La FIAC réserve depuis trois années maintenant une place importante à la vidéo en lui consacrant une aire entièrement composée de petites salles obscures. Vidéo Cube présentait en 2003 une sélection de 9 vidéos. Au-delà de l’apparente hétérogénéité des œuvres, plusieurs tendances se dessinent.


  Zabriskie Point d'Antonioni. (c) D.R.

Se contentant parfois de reprendre des thèmes ou des formes déjà traitées par l’art contemporain depuis quelques années, ou faisant le choix d’innover - au risque de laisser sceptique, les vidéastes expriment souvent dans les œuvres exposées le souci de scruter des formes pures. Mark Lewis, au moyen d’un très lent zoom arrière, part d’un lac recouvert de neige (ce qui donne lieu à un écran vierge de tout motif ou couleur), pour peu à peu découvrir au premier plan une haie de sapins, haie qui s’avère n’être que la partie infime de la forêt qui encercle le lac. Passant de l’abstrait au figuratif, la caméra ré-explore les multiples facettes du paysage. Ailleurs, Tania Mouraud filme à travers la vitre tout embuée de sa voiture les paysages imprécis et déserts d’une campagne enneigée. Les gouttes qui s’amoncellent sur la vitre déforment le dehors, l’un se mêle à l’autre, la buée et la neige ne forment plus qu’un tout indéfini mais presque tangible. Qu’il s’agisse de filmer un lac, un bâtiment de banlieue ou un paysage impressionniste, il apparaît que ces vidéastes, en recourant massivement à la caméra DV, privilégient une approche documentaire des formes qu’ils filment, donnant ainsi à leurs œuvres une valeur de témoignage. C’est la raison pour laquelle il nous semble pouvoir dire, en partant de ces quelques œuvres (tout en tenant compte des celles qui les ont précédées, au premier rang desquelles celle retraçant les nuits de Warhol), que la vidéo, telle qu’elle est exposée au musée, traduit bien souvent les mêmes préoccupations qu’un cinéma qui, davantage qu’un sujet, traite d’une forme, exprime à travers ses images la nécessité de montrer, et confère à ces dernières un attachement inexplicable. Mark Lewis endosse d’ailleurs cette filiation, inscrivant sa série de films sous le signe du « post-cinéma » (sic), manière de dire qu’en s’attachant au non-lieu et au non-événement, il ne fait que prolonger une tendance du cinéma qui tend à scruter le réel, plutôt qu’à le manipuler pour mieux le mettre en scène.

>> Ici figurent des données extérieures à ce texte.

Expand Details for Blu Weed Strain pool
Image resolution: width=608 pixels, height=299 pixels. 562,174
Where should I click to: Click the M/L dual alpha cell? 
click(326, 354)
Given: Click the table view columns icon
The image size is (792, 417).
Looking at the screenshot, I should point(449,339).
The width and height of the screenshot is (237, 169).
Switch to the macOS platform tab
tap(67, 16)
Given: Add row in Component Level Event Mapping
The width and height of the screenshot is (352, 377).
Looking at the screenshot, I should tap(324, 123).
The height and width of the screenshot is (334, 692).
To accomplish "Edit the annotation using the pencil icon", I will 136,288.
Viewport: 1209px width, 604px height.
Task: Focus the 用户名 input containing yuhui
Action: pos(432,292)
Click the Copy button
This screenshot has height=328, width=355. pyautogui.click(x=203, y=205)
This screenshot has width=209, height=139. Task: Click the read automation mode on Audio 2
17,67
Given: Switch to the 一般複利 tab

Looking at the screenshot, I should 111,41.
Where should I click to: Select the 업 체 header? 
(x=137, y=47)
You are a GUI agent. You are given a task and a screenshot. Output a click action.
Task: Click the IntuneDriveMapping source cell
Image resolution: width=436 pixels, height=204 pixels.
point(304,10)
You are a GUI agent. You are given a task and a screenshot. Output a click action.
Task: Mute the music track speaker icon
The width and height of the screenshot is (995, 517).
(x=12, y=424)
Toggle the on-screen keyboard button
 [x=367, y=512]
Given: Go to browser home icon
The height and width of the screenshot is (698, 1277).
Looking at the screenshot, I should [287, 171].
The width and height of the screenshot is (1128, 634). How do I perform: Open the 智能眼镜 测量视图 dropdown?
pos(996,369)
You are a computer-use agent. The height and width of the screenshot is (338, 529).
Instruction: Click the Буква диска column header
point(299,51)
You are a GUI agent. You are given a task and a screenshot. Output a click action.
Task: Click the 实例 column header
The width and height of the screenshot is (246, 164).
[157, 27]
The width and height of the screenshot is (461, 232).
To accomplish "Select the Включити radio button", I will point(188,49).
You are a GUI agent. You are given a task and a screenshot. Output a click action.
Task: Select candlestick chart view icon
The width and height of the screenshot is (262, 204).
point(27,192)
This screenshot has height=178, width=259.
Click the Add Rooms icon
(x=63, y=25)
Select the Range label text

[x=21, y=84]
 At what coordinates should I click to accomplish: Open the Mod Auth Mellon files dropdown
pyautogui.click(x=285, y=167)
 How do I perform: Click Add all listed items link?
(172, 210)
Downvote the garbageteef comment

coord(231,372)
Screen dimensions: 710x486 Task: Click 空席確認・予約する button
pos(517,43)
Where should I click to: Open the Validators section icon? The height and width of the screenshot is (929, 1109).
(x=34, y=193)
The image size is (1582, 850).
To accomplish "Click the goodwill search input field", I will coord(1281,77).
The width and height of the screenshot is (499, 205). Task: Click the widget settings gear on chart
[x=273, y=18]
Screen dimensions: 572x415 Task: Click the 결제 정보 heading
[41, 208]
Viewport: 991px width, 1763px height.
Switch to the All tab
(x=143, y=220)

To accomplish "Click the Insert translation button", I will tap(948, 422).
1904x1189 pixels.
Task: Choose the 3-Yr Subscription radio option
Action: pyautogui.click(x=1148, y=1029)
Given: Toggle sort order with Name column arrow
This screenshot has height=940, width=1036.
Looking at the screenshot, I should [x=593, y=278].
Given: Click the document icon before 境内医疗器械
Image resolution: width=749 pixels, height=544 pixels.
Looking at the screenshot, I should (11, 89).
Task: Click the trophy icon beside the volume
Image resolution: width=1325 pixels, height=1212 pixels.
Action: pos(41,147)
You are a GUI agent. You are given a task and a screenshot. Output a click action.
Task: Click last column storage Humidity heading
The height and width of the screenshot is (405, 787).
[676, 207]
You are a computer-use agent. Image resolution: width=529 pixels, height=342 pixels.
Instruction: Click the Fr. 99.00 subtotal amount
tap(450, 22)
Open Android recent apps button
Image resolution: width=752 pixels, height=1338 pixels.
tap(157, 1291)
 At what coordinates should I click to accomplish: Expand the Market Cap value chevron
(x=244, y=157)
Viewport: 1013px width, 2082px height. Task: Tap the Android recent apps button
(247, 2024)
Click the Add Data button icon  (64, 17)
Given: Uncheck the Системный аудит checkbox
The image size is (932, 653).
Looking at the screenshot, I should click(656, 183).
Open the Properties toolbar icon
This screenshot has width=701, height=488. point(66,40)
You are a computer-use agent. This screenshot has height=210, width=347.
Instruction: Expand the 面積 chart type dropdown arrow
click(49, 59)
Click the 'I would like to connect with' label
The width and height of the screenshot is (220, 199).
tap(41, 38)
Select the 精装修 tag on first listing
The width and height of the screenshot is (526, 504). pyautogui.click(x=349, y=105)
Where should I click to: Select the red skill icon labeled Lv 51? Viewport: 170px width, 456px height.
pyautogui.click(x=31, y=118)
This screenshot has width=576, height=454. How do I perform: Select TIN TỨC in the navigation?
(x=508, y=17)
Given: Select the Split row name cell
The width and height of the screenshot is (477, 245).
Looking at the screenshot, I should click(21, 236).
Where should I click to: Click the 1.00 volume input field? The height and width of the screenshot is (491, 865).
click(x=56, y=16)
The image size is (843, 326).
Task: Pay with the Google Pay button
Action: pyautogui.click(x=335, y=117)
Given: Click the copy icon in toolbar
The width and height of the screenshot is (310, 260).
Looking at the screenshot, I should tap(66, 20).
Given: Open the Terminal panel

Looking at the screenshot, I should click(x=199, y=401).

Outre le fait de relayer la fascination qu’éprouve le cinéma pour les choses, la vidéo, telle qu’elle est exposée dans les galeries d’art contemporain, c’est-à-dire souvent sous la forme d’installation, prolonge l’un des grands fantasmes du spectateur qui est de ne faire plus qu’un avec l’image. Buster Keaton s’y était déjà essayé. Le spectateur d’installation peut désormais participer de manière interactive à ce qu’on lui montre, selon diverses modalités - l’ombre projetée sur l’écran (comme c’est le cas dans (Other) points of view d’Olga Kisseleva) ou encore le son modulé en fonction des mouvements du visiteur. Dans d’autres cas, l’image s’incurve, laisse au spectateur la liberté d’entrer en elle, ou du moins lui en donne l’impression (comme c’était le cas pour l’installation de Doug Aitken, à Beaubourg au Printemps 2003).